Érase una vez una reina que tenía una hijita de poca edad, a la que había que llevar aún en brazos. Un día la niña estaba muy impertinente, y su madre no lograba aquietarla de ningún modo, hasta que, perdiendo la paciencia, al ver unos cuervos que volaban en torno al palacio, abrió la ventana y dijo: - ¡Ojalá te volvieses cuervo y echases a volar; por lo menos tendría paz!

Pronunciadas apenas estas palabras, la niña quedó transformada en cuervo y, desprendiéndose del brazo materno, huyó volando por la ventana. Fue a parar a un bosque tenebroso, en el que permaneció largo tiempo, y sus padres perdieron todo rastro de ella.

Cierto día, un hombre que pasaba por el bosque percibió el graznido de un cuervo; al acercarse al lugar de donde procedía, oyó que decía el ave: - Soy princesa de nacimiento y quedé encantada; pero tú puedes redimirme.

- ¿Qué debo hacer? - preguntó él.

Y respondióle el cuervo: - Sigue bosque adentro, hasta que encuentres una casa, en la que vive una vieja.
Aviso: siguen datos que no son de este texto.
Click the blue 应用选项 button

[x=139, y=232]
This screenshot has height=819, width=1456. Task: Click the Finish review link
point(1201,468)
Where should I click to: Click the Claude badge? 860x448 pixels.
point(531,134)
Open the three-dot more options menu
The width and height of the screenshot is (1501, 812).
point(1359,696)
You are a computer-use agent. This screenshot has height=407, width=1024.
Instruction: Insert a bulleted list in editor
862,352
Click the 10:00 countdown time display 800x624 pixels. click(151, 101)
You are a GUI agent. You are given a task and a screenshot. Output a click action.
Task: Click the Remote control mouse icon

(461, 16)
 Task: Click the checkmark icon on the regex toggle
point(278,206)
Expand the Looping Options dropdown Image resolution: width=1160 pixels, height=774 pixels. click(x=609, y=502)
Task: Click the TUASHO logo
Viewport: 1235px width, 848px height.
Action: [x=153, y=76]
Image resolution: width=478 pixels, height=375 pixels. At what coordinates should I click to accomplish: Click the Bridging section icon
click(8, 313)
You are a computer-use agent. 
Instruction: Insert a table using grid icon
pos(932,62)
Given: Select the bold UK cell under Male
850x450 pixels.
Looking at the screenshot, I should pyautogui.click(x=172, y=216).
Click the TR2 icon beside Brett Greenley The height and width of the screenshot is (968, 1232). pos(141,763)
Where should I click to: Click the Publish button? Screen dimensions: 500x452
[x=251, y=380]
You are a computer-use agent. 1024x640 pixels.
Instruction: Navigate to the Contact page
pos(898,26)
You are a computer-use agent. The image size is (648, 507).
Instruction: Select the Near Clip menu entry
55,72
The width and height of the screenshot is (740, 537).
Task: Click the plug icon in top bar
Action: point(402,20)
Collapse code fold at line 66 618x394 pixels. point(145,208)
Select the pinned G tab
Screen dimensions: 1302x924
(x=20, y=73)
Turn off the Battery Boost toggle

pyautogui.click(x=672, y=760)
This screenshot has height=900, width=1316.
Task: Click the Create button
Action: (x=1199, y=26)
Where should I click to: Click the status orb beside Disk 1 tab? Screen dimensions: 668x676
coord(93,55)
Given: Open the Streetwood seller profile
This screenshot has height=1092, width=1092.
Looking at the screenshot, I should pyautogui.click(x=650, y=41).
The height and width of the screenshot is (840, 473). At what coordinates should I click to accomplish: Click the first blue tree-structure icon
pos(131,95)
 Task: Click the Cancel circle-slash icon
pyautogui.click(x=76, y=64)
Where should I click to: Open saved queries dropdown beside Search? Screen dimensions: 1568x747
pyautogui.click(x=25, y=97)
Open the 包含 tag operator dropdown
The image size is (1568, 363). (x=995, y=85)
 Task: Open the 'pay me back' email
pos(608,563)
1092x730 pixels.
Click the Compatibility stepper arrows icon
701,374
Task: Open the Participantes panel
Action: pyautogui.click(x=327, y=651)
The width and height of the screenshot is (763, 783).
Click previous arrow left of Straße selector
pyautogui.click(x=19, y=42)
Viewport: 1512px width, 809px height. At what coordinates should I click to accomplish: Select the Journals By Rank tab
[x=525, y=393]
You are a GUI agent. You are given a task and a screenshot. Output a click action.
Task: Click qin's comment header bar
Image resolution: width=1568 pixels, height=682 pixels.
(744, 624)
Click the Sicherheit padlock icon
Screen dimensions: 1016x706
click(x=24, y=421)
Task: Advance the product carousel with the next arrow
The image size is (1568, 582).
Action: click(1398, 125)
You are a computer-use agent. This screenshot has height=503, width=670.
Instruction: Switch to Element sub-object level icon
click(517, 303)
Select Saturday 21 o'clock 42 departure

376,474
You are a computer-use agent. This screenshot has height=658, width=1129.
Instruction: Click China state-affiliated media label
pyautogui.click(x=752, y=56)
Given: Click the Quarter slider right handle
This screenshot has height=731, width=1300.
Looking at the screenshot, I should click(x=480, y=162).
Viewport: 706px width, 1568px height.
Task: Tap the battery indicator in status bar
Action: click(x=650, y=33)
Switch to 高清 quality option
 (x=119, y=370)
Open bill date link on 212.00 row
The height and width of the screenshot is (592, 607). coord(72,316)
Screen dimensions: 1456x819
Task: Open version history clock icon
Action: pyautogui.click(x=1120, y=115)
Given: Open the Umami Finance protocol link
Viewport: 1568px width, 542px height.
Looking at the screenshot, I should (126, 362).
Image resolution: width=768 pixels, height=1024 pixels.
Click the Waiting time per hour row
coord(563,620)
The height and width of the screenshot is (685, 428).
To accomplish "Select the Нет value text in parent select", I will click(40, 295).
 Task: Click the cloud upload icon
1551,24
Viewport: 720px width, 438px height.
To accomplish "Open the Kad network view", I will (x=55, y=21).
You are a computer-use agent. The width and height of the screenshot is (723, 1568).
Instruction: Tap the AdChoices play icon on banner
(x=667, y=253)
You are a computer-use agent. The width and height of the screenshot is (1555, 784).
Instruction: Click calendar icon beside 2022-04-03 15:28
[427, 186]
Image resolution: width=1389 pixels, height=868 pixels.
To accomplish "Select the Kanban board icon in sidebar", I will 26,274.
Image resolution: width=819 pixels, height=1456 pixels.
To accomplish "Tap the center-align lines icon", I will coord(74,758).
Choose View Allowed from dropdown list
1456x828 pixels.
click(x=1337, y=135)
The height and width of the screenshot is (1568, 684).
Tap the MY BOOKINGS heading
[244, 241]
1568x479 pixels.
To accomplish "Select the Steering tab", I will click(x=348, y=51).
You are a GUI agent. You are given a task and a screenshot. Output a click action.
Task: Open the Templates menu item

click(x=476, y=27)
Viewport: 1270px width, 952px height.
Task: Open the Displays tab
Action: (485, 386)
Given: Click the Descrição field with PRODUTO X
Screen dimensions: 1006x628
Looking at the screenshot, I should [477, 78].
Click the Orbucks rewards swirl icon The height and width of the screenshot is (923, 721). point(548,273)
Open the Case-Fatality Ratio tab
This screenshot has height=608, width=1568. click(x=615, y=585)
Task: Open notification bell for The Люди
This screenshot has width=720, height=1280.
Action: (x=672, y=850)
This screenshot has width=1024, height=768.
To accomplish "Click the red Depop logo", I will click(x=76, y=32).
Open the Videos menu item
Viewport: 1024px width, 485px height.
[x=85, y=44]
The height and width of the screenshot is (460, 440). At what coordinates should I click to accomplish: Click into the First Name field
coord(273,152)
Te ofrecerá comida y bebida; pero no aceptes nada, pues por poco que comas o bebas quedarás sumido en un profundo sueño, y ya no te será posible rescatarme. En el jardín de detrás de la casa hay un gran montón de cortezas, aguárdame allí. Durante tres días seguidos vendré a las dos de la tarde, en un coche tirado, la primera vez, por cuatro caballos blancos; por cuatro rojos, la segunda, y por cuatro negros, la tercera; pero si en vez de estar despierto te hallas dormido, no me podrás desencantar.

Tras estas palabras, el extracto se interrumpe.